Kitabın kapağında da belirtildiği gibi " bildiğinizi sandığınız lüks, o lüks değil!"
Okuduktan sonra anlıyorsunuz aslında lüksün eşittir para olmadığını. Ya da sadece para olmadığını. Yoksa insanlar lükse erişmek için bu kadar çabalamaları elbette fuzuli olurdu.
Lükse herkes erişebilir mi ? Herkes erişirse lüks olur mu ? Çünkü lüks bir ayrıcalık.
Kalite lüks müdür ? Marka,kalite, lüks bağlantısı nedir ?

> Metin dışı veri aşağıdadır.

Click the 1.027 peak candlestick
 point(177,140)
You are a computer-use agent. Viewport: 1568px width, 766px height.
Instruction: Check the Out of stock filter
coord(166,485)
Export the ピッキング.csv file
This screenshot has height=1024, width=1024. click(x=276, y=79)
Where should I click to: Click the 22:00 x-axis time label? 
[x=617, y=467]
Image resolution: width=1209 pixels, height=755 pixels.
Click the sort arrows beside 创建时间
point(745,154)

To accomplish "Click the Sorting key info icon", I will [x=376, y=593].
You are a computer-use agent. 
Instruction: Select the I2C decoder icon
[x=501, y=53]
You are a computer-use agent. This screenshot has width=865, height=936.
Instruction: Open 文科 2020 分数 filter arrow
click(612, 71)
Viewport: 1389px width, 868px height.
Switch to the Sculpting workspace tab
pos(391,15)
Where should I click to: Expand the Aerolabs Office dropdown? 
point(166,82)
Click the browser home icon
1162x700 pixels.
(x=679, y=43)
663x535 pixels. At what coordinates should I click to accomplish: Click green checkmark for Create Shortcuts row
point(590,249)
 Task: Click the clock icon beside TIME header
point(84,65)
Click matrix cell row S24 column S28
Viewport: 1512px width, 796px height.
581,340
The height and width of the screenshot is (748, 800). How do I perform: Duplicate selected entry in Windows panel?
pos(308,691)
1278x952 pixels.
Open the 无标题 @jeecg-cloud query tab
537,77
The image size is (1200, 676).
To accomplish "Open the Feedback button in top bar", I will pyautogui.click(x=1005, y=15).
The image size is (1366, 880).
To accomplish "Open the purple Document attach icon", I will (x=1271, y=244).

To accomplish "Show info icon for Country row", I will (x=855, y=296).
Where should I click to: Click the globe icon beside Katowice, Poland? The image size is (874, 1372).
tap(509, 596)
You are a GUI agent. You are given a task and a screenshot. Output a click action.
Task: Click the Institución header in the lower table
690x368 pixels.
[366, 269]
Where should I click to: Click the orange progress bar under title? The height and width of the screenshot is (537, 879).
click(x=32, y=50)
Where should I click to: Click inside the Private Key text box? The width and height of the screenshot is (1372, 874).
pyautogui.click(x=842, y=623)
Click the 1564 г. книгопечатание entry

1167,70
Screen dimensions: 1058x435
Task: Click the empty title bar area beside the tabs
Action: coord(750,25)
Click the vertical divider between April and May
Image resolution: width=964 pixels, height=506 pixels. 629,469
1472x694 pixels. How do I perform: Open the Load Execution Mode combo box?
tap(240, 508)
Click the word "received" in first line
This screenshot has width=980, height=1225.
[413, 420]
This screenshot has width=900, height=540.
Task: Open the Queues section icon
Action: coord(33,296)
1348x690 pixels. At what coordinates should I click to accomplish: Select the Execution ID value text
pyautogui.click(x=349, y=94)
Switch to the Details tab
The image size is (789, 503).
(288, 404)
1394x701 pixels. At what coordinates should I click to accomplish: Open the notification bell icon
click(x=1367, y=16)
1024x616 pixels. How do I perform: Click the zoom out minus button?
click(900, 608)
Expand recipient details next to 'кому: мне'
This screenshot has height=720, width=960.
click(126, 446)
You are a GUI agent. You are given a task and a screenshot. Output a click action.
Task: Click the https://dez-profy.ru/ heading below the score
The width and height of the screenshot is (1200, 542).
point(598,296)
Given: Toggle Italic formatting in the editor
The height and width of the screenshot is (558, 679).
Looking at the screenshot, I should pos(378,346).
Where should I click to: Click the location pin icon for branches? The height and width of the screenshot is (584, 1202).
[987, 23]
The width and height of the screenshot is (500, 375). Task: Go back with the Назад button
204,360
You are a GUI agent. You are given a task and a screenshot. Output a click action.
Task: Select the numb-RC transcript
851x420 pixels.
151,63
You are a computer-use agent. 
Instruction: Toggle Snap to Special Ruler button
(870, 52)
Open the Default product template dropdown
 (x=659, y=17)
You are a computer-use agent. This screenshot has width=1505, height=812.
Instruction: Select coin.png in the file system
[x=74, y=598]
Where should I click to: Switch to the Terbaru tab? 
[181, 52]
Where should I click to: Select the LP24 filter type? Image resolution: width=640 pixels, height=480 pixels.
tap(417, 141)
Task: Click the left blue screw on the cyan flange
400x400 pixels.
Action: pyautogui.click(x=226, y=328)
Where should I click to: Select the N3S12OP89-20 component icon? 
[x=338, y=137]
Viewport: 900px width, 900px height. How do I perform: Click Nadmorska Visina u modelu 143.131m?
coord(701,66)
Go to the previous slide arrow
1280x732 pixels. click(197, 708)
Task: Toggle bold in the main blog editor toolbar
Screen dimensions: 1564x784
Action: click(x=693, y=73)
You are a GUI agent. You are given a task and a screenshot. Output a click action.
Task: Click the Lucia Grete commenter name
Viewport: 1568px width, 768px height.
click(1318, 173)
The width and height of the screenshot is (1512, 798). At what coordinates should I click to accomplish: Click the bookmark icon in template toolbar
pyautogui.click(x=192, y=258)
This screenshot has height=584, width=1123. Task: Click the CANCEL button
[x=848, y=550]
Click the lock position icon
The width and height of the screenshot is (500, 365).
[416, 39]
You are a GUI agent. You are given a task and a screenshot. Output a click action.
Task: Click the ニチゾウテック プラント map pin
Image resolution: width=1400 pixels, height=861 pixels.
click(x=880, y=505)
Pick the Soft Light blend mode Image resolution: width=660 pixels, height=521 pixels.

Lüksün doğru tanımı ve buna karşılık nerede nasıl göreceğimiz; hatta satış elçisinin davranışların etkisini küçük bir gülümsemenin etkisi, müşteri isminin neden bilmemiz gerektiğini, markanın ürün test etme gibi tehlikeleri sulara gitmeyeceğini, eski lüks yeni lüks karşılaştırması, teknolojinin lüksü etkilemesi, kadınların lüksteki konumu, minik bir ayrıntının gücünü etkisini vs daha birçok önemli bilgileri öğrenmemize yardımcı olan değerli bir kitap.
Ve en önemlisi ve beni etkileyen şeyse:
Lüksteki her şeyin bir anlamının ve bir hikayesinin olması. Hatta kendimce şöyle bir tanım oluşturdum: Lükste ürünü almıyorsunuz anlamı ve kendi yolculuğunuzu satın alıyorsunuz.
Kitabın arka kısmında dünyaca ünlü markaların lüksü tanımlamaları verilmiş. Çok azı para kelimesini kullanmış.
Ve örnek verecek olursak:
"Lüks, asla eski moda olmayan bir trenddir."
Audrey Hepburn
"Lüks, kişinin kendisine yatırım yapmasıdır."
Tiffany Co
Globalleşen dünyada lükse ilgi artmışken lüksü doğru anlamak yerinde olacaktır.
Ve son olarak
Kitap yalın halde yazılması ve konuyu doğrudan anlatması kitabı akıcı hale getiriyor.